If bitcoin is to be assessed as an alternative to fiat currencies, banks and traditional payment systems, then we must consider the costs of securing those systems – the physical bank branches, the armored cars, the staff employed in fraud detection, and so forth.
While only a portion of those legacy costs goes to energy consumption, savings from foregoing those costs could be put toward constructive uses for humankind, such as building more renewable energy sources.
But then, what metric do we use to compare bitcoin to banks? Bitcoin is still a pipsqueak compared with the total value of fiat transactions, which still means its energy consumption is proportionately very high. Motherboard recently claimed that one bitcoin transaction uses as much electricity as the average house does in a week.
Still, we all know that transaction growth on the network has slowed due to congestion and a fixed block size. So, as rising bitcoin prices keep enticing miners to add more hashing power, the numerator is increasing while the denominator stays steady, resulting in a massive surge in per-transaction electricity.
And while that’s hardly a shining endorsement for bitcoin, it’s less of a critique of its energy efficiency than of its scaling challenges.
Which brings me to an even bigger gripe I have with the ill-defined bitcoin energy debate, which is that too many people assume that technology remains static, perhaps without thinking.
That’s a crazy assumption for an industry in which intense competition for block rewards and an open-source developer pool come together in a dynamic cauldron of development. Technological advances in both cryptocurrencies and energy are changing more rapidly than any of us can keep up with. We must keep that in mind.
On that note, point number one: Lightning is coming. While its payment channels solution isn’t specifically aimed at energy efficiency, if we think about the cost issue as a per-transaction metric, it could help making bitcoin less damaging to the environment – at least when assessed relative to its utility as a payments service.
Whether Lightning succeeds in encouraging more people to use bitcoin for small transactions, rather than hoarding it to capture price gains, remains to be seen. But if you compare what it costs to run the tiny amount of computer processing power to send peer-to-peer payments over a network of Lightning channels against those of the banking and infrastructure needed to process card payments over the Visa network, this future model for bitcoin starts to look far more efficient.

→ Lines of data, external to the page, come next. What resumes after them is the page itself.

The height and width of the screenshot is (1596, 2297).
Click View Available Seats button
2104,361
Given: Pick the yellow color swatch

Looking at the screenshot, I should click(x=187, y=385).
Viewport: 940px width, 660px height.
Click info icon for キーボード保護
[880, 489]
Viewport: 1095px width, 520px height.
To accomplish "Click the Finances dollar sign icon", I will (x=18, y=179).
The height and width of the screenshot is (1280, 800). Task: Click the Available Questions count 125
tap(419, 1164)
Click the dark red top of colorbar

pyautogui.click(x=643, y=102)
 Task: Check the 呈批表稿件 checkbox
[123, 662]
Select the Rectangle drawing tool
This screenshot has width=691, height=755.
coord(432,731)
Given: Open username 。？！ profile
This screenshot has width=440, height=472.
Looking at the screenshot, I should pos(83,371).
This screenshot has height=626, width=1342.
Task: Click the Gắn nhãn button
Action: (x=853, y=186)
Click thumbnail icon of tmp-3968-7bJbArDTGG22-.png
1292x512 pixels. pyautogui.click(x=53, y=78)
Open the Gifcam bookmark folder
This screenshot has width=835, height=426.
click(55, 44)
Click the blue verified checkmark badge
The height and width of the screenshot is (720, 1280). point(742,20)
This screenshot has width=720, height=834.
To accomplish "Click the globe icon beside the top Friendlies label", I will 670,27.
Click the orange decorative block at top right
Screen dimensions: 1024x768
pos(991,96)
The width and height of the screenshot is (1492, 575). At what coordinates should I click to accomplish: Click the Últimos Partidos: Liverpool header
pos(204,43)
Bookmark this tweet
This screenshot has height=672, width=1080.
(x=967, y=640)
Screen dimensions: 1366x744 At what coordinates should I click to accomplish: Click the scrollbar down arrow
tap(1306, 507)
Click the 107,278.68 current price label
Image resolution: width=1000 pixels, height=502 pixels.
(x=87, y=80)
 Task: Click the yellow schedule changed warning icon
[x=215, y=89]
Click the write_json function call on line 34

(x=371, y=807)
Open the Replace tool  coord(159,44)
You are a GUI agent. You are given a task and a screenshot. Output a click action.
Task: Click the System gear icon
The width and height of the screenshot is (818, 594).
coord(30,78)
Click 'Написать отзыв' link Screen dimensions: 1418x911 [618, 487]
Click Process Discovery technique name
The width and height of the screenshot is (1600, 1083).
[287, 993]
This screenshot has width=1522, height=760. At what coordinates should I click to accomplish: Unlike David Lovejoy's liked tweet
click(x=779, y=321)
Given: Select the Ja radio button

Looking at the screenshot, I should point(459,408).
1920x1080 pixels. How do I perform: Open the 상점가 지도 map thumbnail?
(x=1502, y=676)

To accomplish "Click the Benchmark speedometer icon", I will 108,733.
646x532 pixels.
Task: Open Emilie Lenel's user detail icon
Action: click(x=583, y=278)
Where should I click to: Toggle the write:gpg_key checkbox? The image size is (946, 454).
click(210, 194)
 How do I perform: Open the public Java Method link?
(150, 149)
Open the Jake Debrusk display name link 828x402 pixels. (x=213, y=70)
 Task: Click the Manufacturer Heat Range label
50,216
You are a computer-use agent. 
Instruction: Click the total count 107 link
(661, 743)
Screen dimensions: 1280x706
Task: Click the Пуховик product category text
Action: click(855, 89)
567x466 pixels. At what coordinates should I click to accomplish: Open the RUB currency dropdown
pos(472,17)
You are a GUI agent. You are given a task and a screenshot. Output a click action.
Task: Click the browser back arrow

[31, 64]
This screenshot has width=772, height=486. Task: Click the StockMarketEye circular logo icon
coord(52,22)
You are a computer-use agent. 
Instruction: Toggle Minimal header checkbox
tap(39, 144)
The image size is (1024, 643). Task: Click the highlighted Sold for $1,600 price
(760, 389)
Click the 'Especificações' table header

Point number two comes via Coin Center’s Peter Van Valkenburgh, who astutely argued that the more miners are enticed to compete for bitcoin – again, a function of its rising price – the more they are encouraged to seek ever-more efficient sources of power to boost margins and secure an advantage over others.
With the price of solar and wind energy in some places now at 2 cents per KwH or lower, that search will increasingly lead them in the direction of renewable sources.
Where the argument gets really interesting is when we assume that a rising bitcoin price will drive demand for hashing power so high that the network, as some alarmists say, will consume more power than the U.S. by 2019.
Bitcoin saves humanity?
If that happens, then it should not only incentivize miners to seek low-cost renewable energy, but also drive energy firms to work hard at developing solutions for them, with spillover benefits for the rest of the world.
In other words, the incentives that bitcoin demand puts in place could not only drive efficiency and green energy solutions in the crypto world but help to spur them in the wider economy too.
In retrospect, Van Valkenburgh’s point should have be blindingly obvious to all familiar with how Moore’s Law and the incentives of economic competition have driven technology toward greater efficiency for the past 50 years.
It wasn’t obvious because, as I mentioned, people tend to think in terms of a stasis. They fail to see the dynamic feedback loops generated by rapidly changing technologies such as bitcoin.
This, I think is the most important lesson from the many debates that roil the bitcoin community.
In an industry where technological change – rapid, relentless technological change – is the only constant, any debate about the future must acknowledge it as a variable.